Solving a problem by providing an influx of capital up front is precisely why some philanthropists are attracted to spend-out trusts — particularly for medical causes. Some argue it is better to concentrate resources on curing a contagious disease now, rather than later. Climate change, as well as ocean pollution, malaria and education also fit into this category. “Spend-outs are not used as often as they should be,” says Angela Kail, director of consulting at New Philanthropy Capital, a UK think-tank that evaluates the efficacy of charitable organisations.
“Too often trustees move towards a perpetual trust option, but there are issues that lend themselves to the spend-out approach — any area where money spent now means less money will be needed in the future,” she says.
Other spend-out trusts focus exclusively on projects that can be completed in the short term to commemorate an occasion, or a life. They can be especially potent when addressing specific, actionable causes. The Queen Elizabeth Diamond Jubilee Trust was established in 2012 to commemorate the Queen’s 60th year on the throne, with a lifespan of just eight years. The trust’s executive team decided to focus on a single cause where they felt they could make an impact within the designated time frame: preventable blindness.
The trust’s chief executive, Bonfield, says there is a clarity of mind that comes when a trust removes the need for longevity. “There is something about the energy of spend-outs that drives them,” she says. “Every day and every dollar you spend is not coming back, so you have to be forensically focused, and absolutely clear about what it is you want to achieve.” To provide security, the trust does not invest its funds but keeps them in triple-A rated banks, where the money accrues modest amounts of interest.

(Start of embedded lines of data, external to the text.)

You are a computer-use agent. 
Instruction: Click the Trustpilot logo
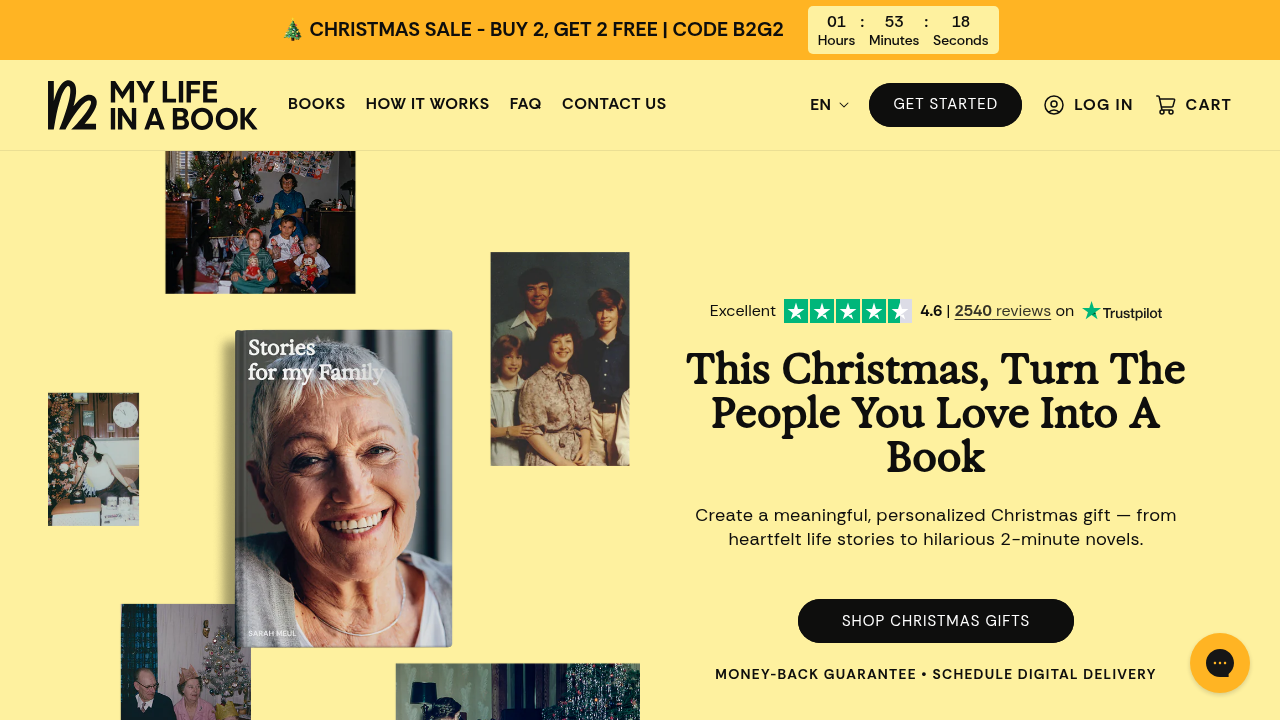pyautogui.click(x=1122, y=311)
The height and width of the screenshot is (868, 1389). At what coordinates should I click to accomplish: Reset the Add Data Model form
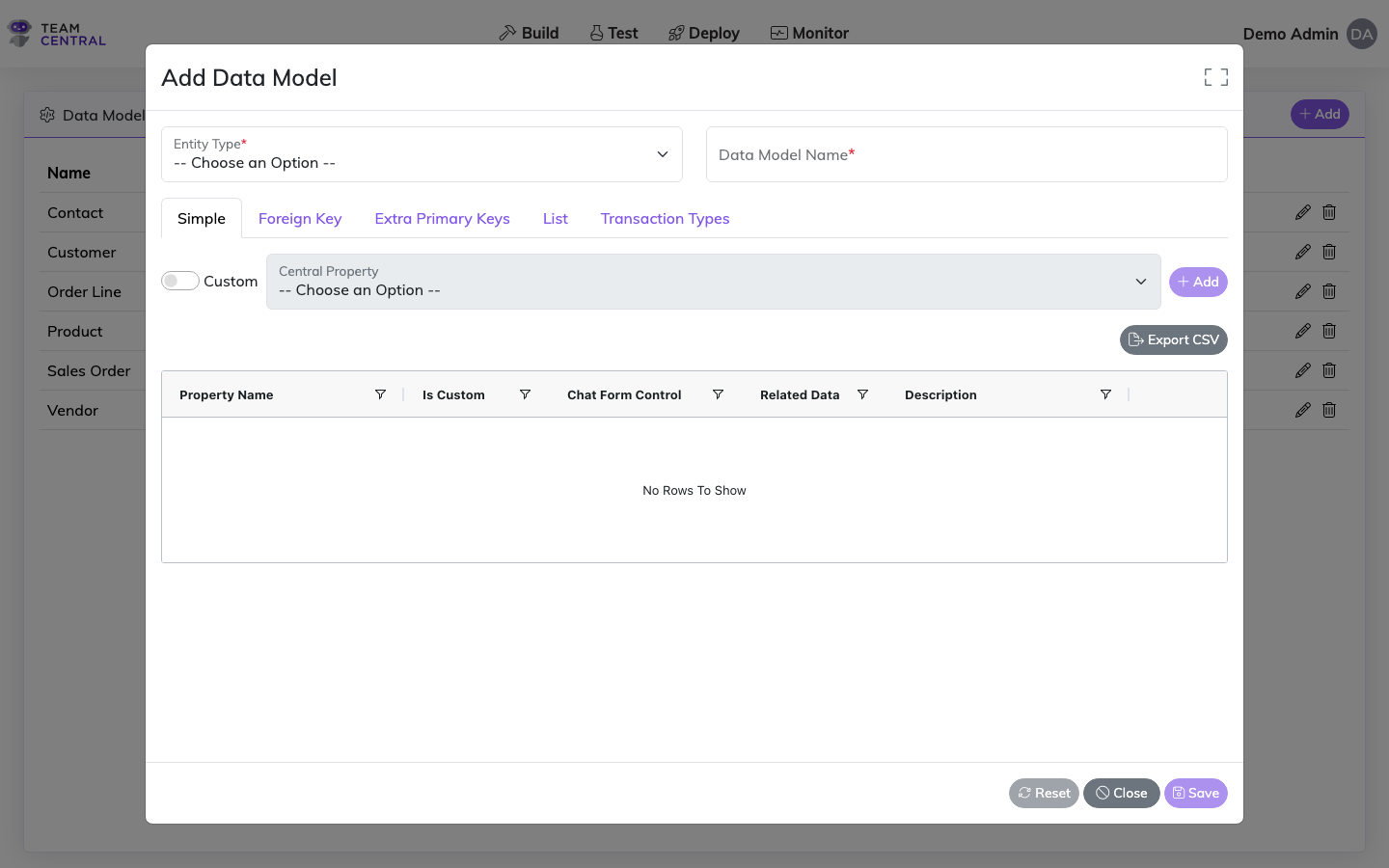click(1044, 793)

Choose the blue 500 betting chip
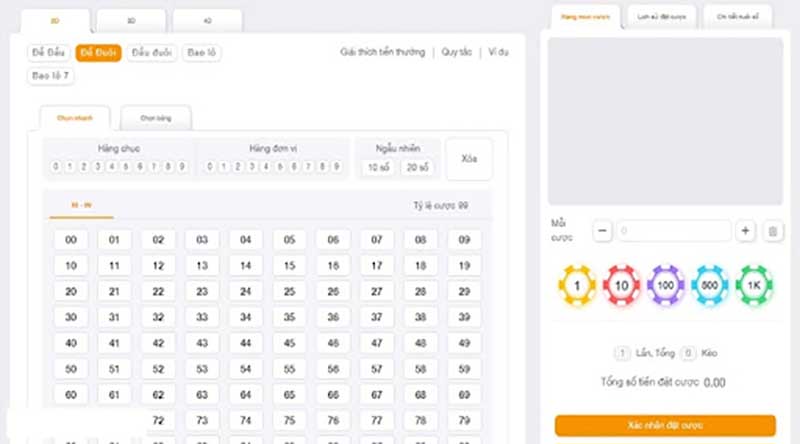[x=710, y=286]
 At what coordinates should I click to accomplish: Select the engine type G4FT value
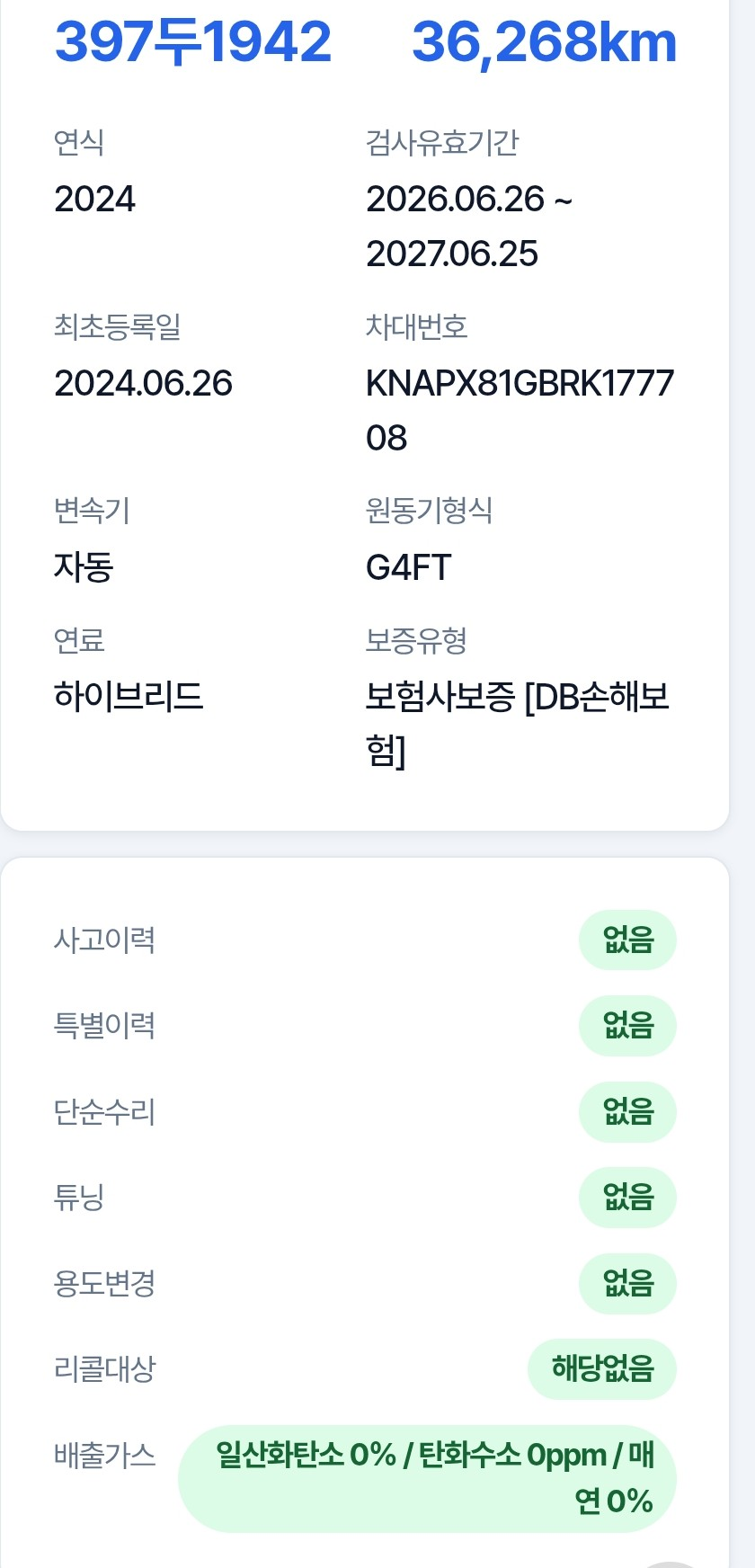408,567
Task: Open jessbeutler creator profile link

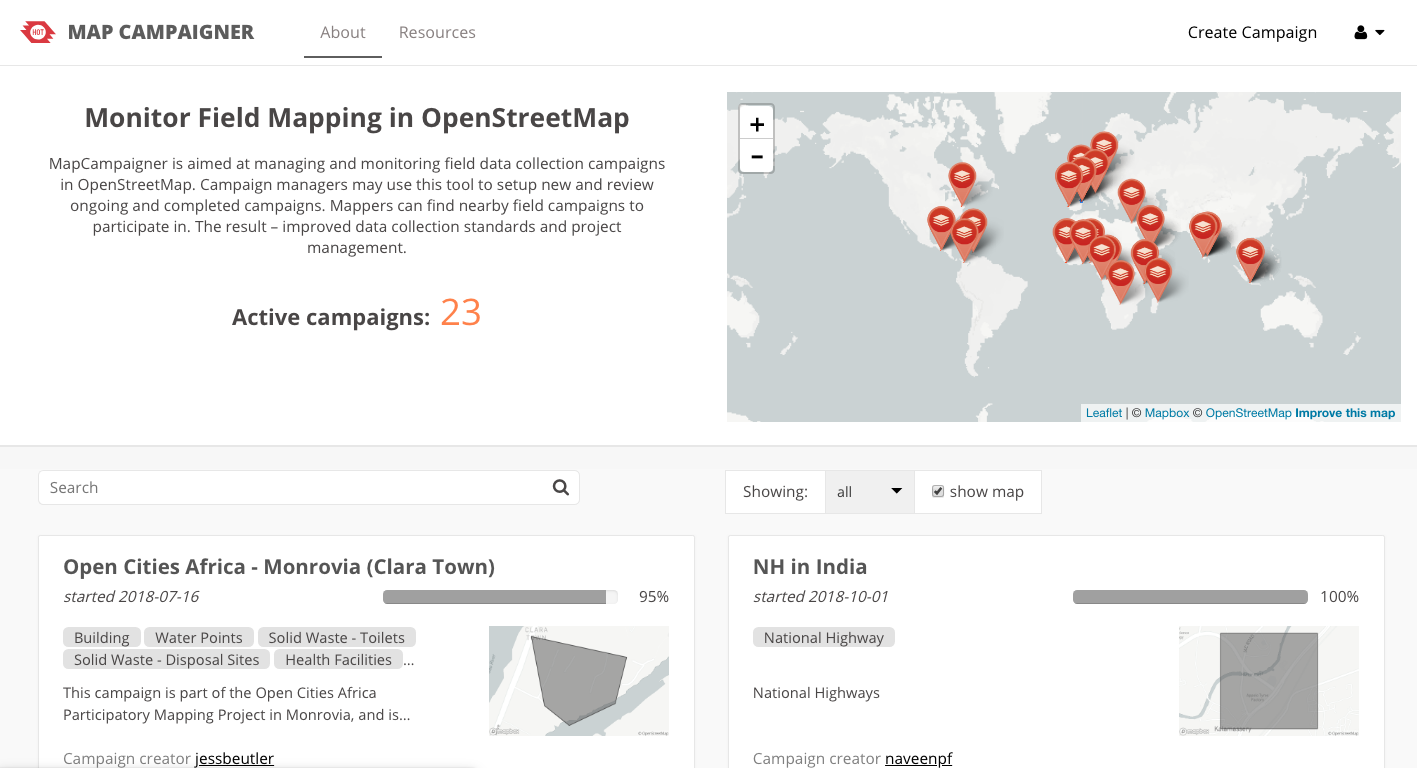Action: (234, 758)
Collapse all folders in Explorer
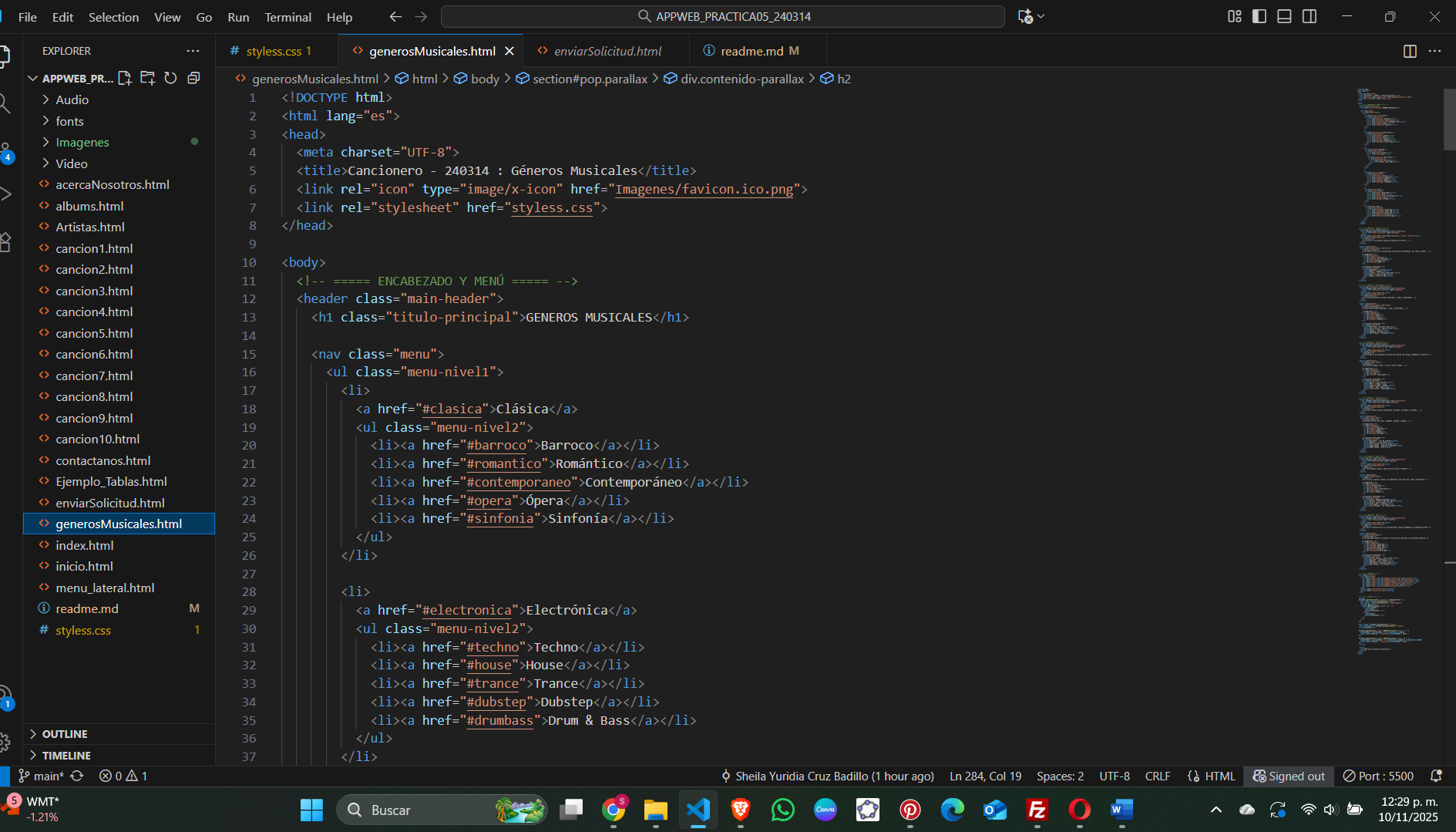 click(x=193, y=78)

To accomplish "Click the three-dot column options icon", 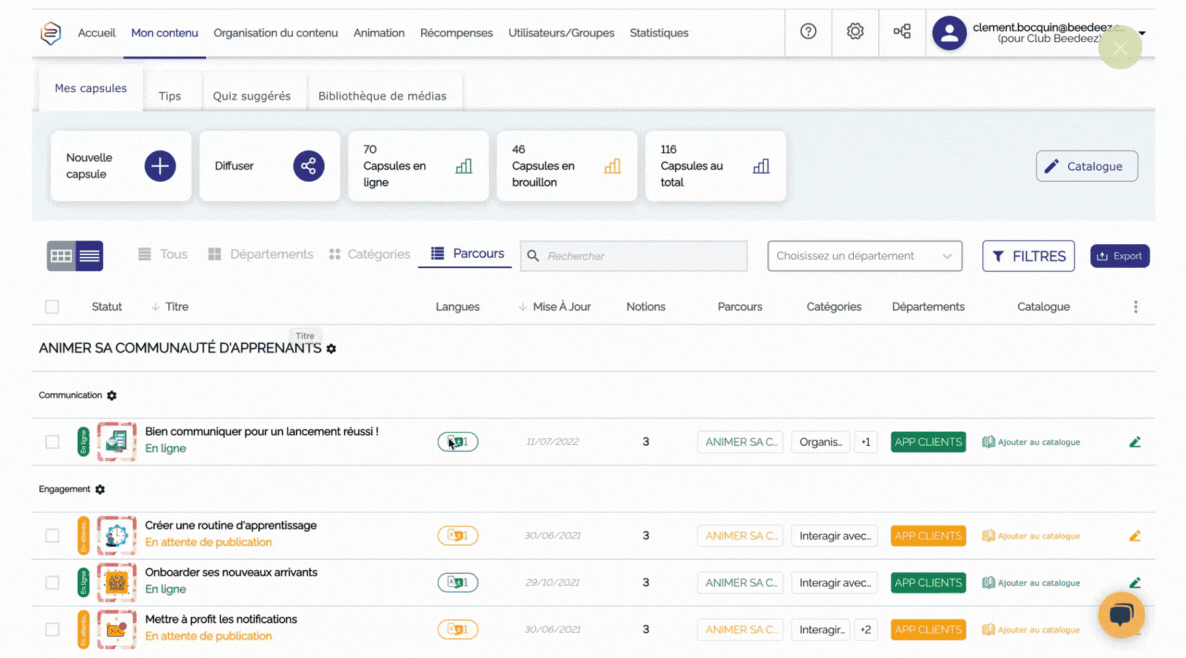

The Diamond Jubilee Trust is in its final year, and the final stage of its spend-down. But Bonfield says the trust is busier than ever. “It’s sprinting to the finish line,” she says. At the last Commonwealth heads of government meeting, in April 2018, it was able to use its deadline pressure to get every member to commit to supporting its eye health initiatives.
Trusts must work hard to ensure that their approach remains effective, even as the issues they work on change. Commenting on the Diana Trust, Kail of New Philanthropy Capital says: “Where they made real progress was their work on cluster munitions, but those things are easier to track progress on. In other areas, around refugees, the whole landscape changed.”
A disadvantage of spend-down trusts, says Burchfield of the Tubney Trust, “is that the world changes. What might be important to support now might not be the same in 50 years’ time.”
The model also absolves founders from the fear that their children will be burdened with a charity not of their choosing. It leaves the next generation free to decide how they want to give their own money, rather than being shackled to a parent’s legacy.
“What young people are going through will re-imagine philanthropy in ways we can’t possibly understand now,” says the Diamond Jubilee Trust’s Bonfield.